Here is the part I have been processing over this past week. When this wonderful doctor came in to the room, our son-in-law noticed that she was wearing a Gaza pin on her coat. He had also heard her conversing in fluent Arabic with a patient in the next room. From the belongings in the room and our son-in-law’s prayers, our children were easy to identify as Jewish.
This doctor was not assigned to our daughter. After an exhausting through-the-night shift, there was absolutely no professional obligation on her to help. And while it would be lovely to say that politics should not enter a medical setting, it certainly could, especially when going above and beyond the call of duty. Yet, as a doctor and human being, she was so committed to the idea of VBAC (and I have to think, frustrated that so many of her peers are leery of them) that her passion and humanitarianism took center stage.
Our family is grateful to this doctor on a personal level. Even more so, as Gaza erupts again in ways that I am sure this woman and we see through diametrically opposite lenses, I see her actions as an omen of hope.
It would be lovely if all cultures equally promoted peace and goodness and if we could make problems vanish by just singing Kumbaya, but that is not reality. There are certainly warm-hearted Moslems as well as warm-hearted Jewish individuals. There are wicked Moslems as well as wicked Jewish individuals. But when we talk about cultures, there is a gaping difference. Jewish culture encourages making peace and respecting those of different backgrounds. In many countries and certainly in Gaza, hatred of Jews is encouraged. There are celebrations when a terrorist slits the throat of an Israeli baby. Candies and cakes are distributed in honor of terrorists. Children’s stories and TV shows depict Jews and Israelis as demons. Hostility is fomented.
I recently read an account of a Moslem woman in Hebron during the 1929 pogrom that took place there against the Jewish community. (Yes, there were Jews in Israel before 1948 and there was violence against them before the establishment of the State or the success of the Israeli army in battle.) The wife of one of the leaders of the pogrom hid a rabbi in her home and told her husband that she would die before seeing him harmed. One can find current stories of Palestinians shielding Jews who took a wrong turn and ended up in hostile neighborhoods. But the above people are going against the flow of their education and culture. In contrast, when an Israeli mistreats a Palestinian the force of culture comes down against him. The thrust of education is towards peace and respect.

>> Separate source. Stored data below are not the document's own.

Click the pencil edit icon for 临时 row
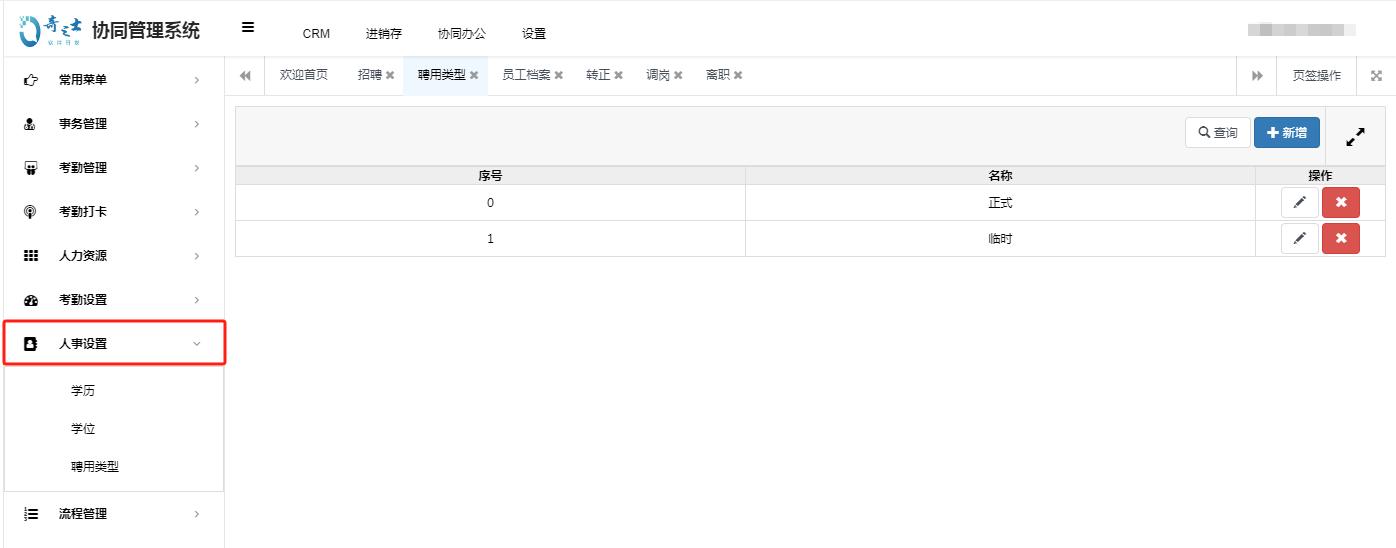Screen dimensions: 1396x548 1299,239
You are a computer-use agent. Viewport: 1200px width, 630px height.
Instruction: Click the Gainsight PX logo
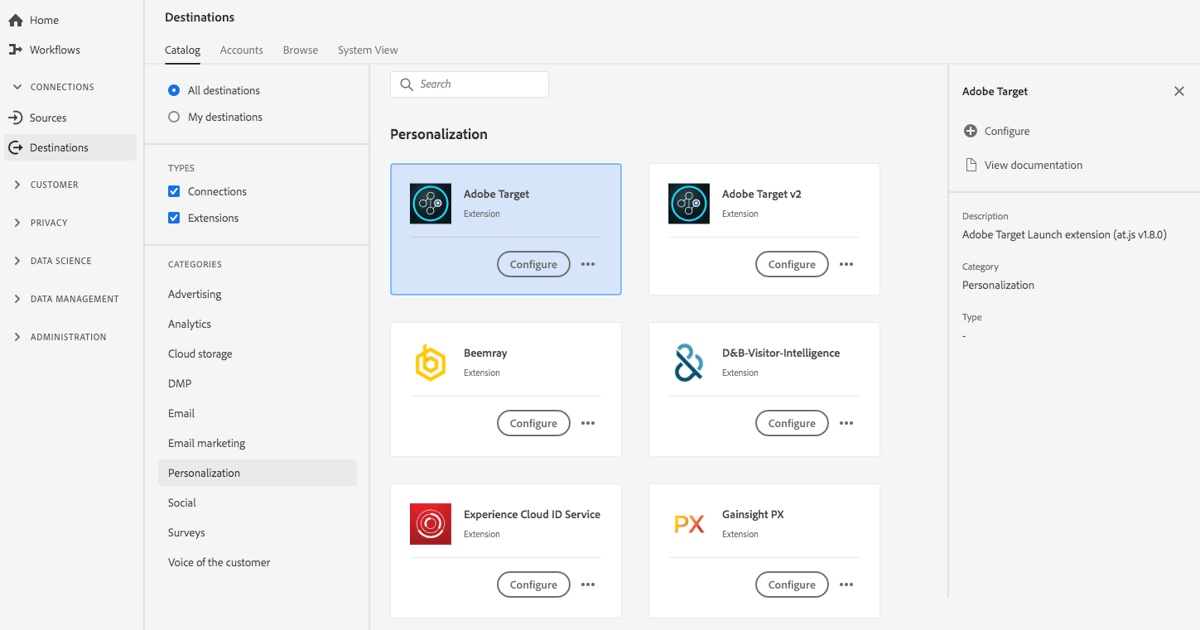pos(688,522)
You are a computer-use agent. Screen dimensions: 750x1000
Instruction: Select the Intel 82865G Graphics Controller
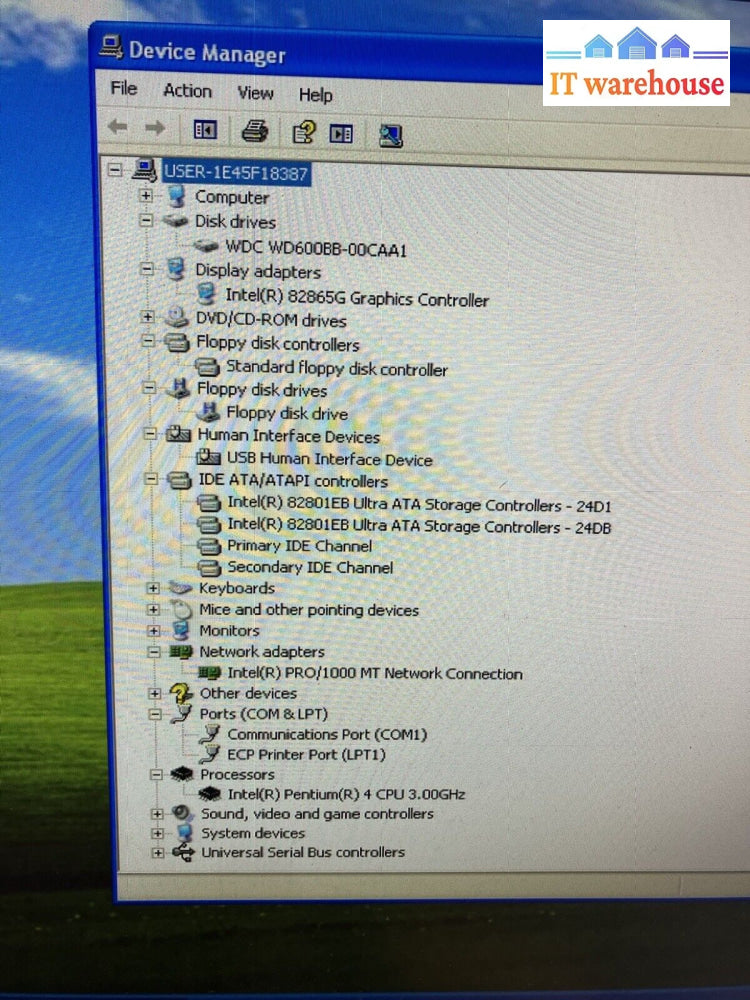(356, 299)
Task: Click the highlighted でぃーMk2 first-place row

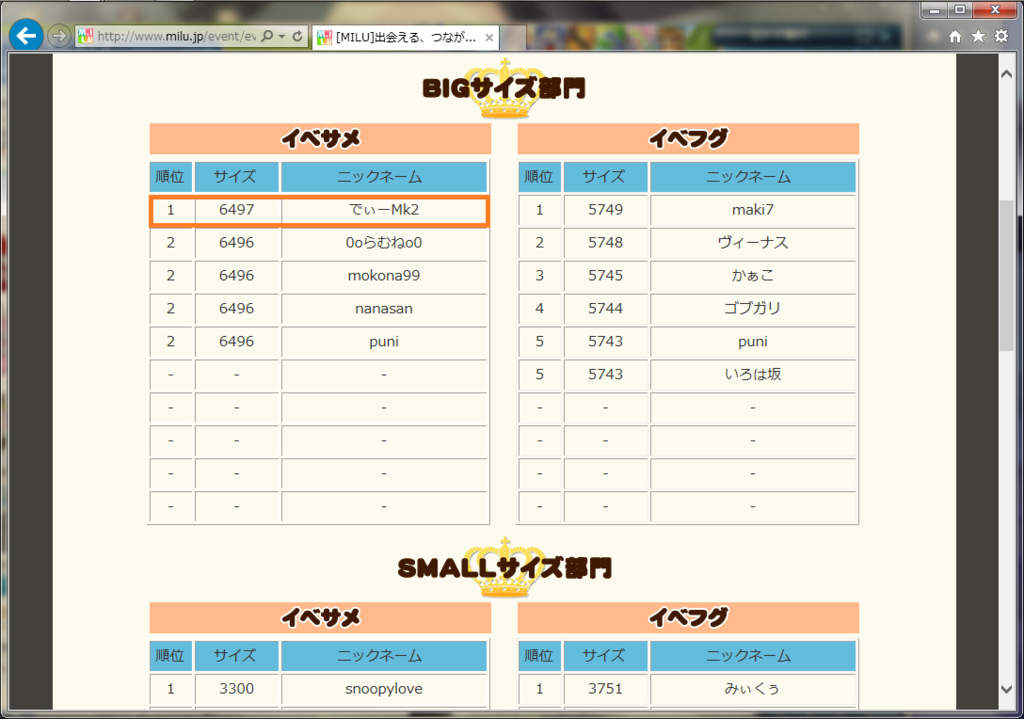Action: [x=319, y=210]
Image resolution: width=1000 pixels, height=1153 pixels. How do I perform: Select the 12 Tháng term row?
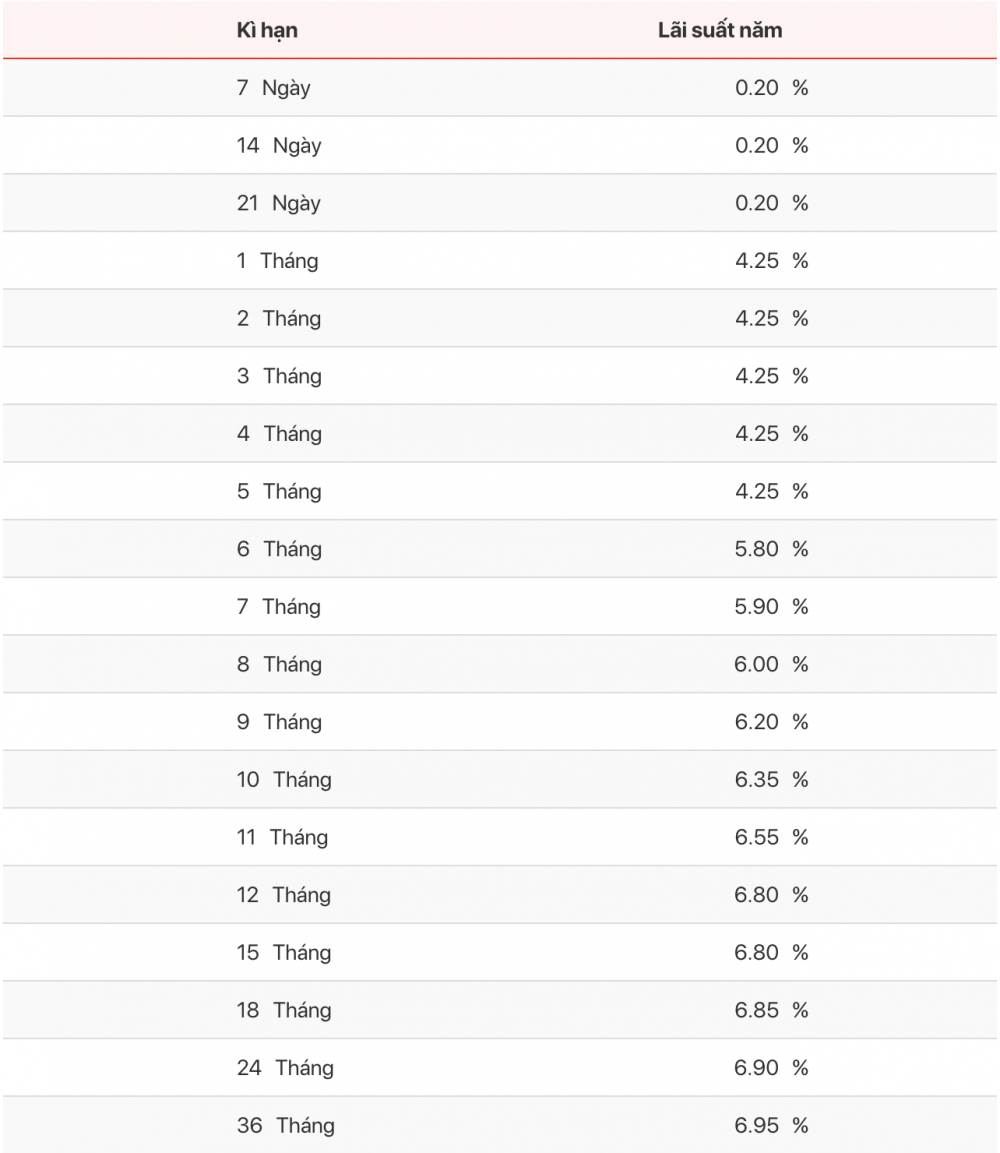[500, 895]
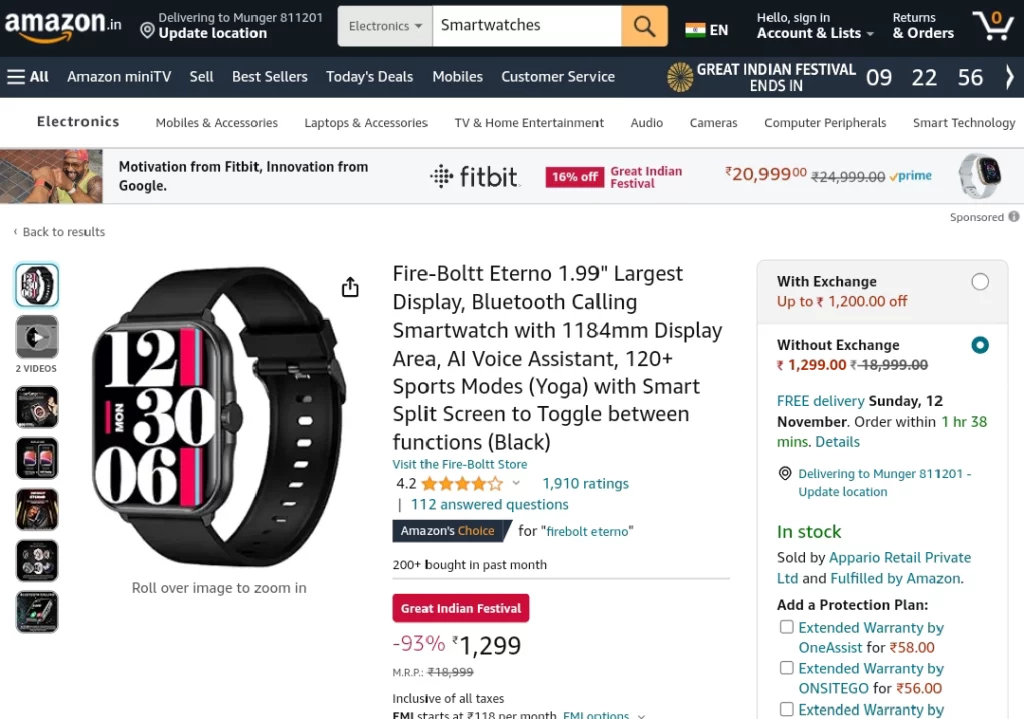
Task: Expand the star rating breakdown arrow
Action: point(516,484)
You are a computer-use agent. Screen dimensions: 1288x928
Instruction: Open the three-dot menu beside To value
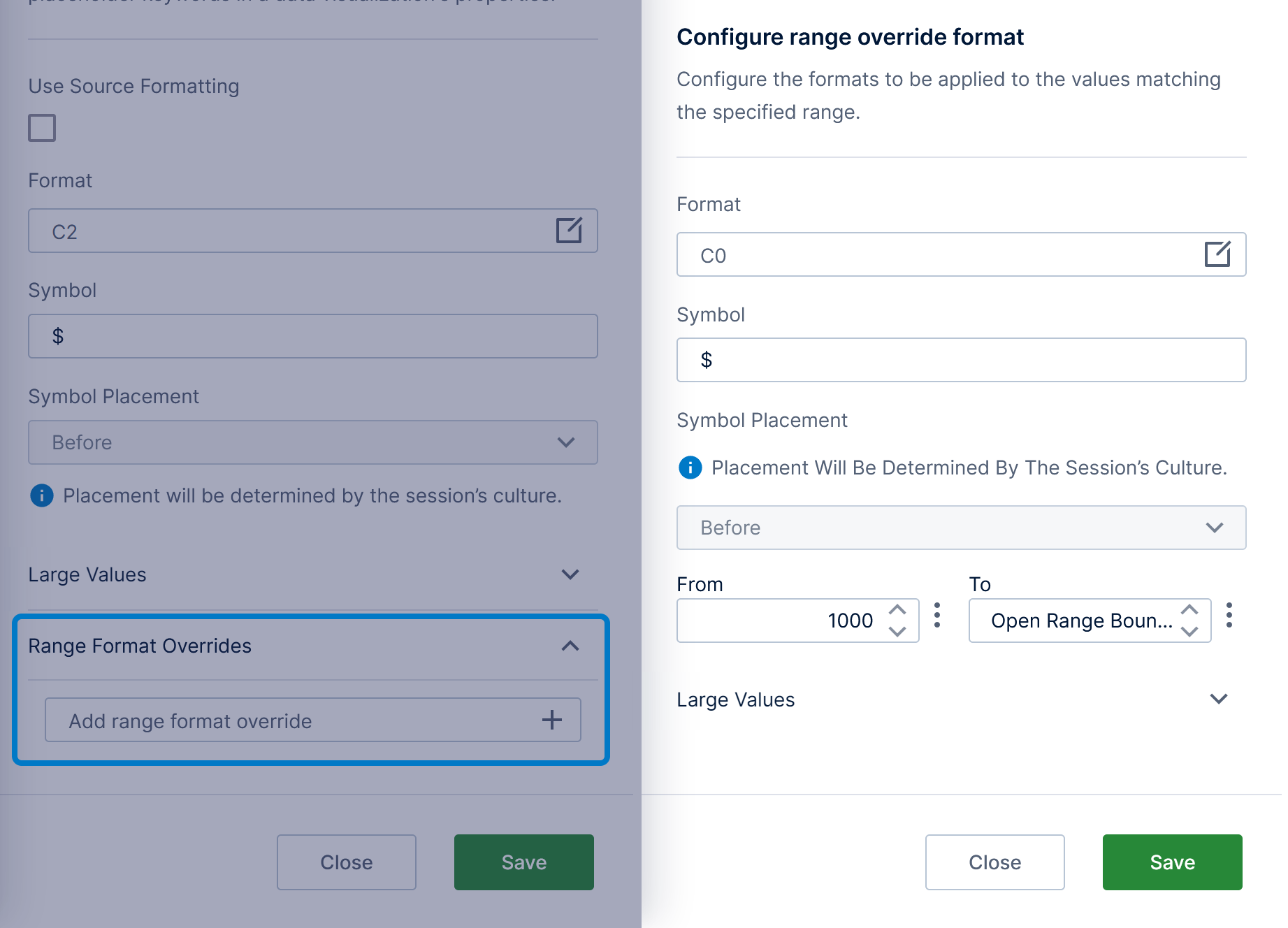pyautogui.click(x=1229, y=616)
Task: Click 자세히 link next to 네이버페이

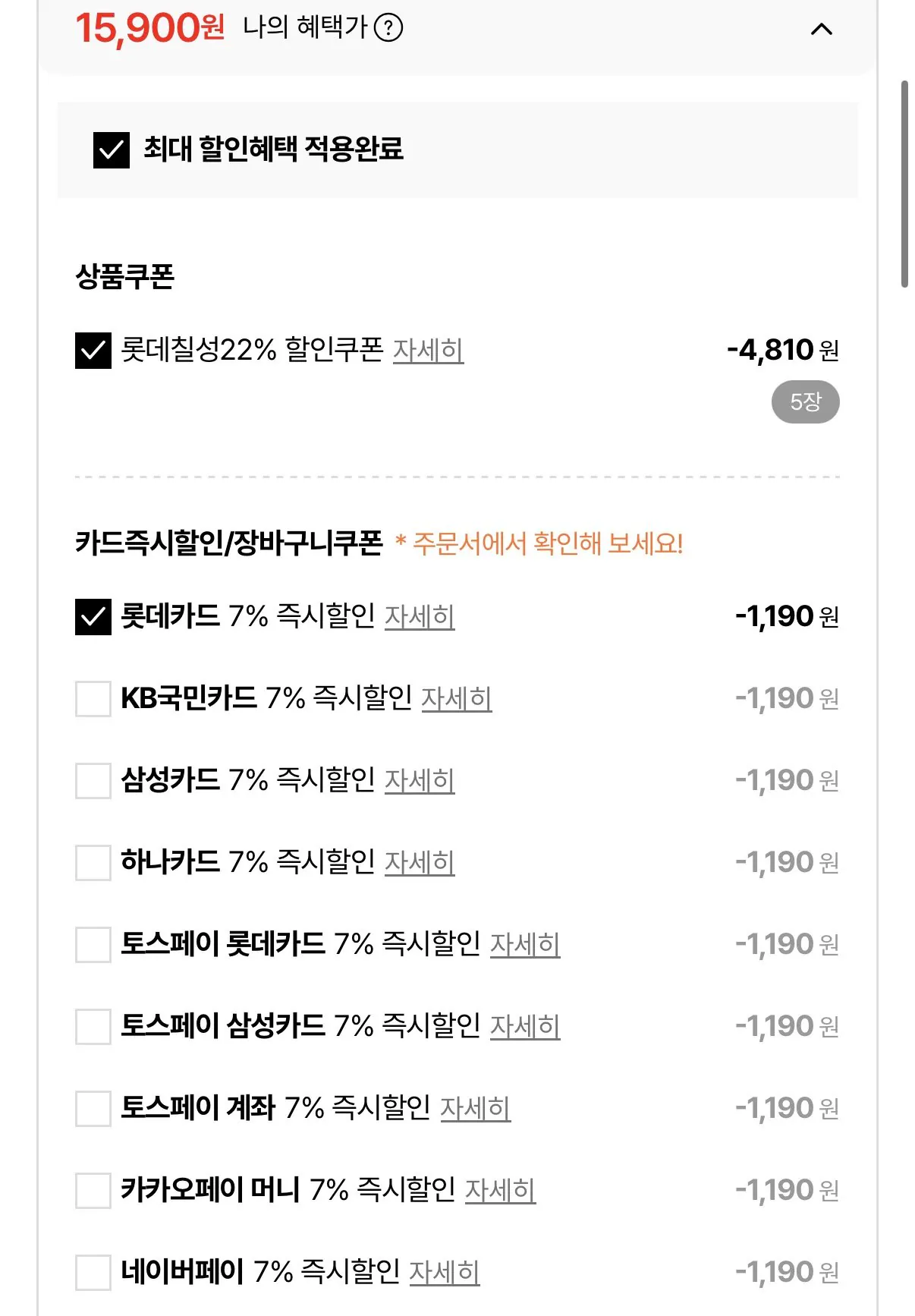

So, our angel of a doctor deserves recognition not only for being a stellar example of her profession, but also for showing that each and every individual can choose to step outside negative cultural influences and chart a better path. I don’t know if she is the product of an unusual family or if she independently chooses life and love, but the more of her there are, the better world for both our children and hers.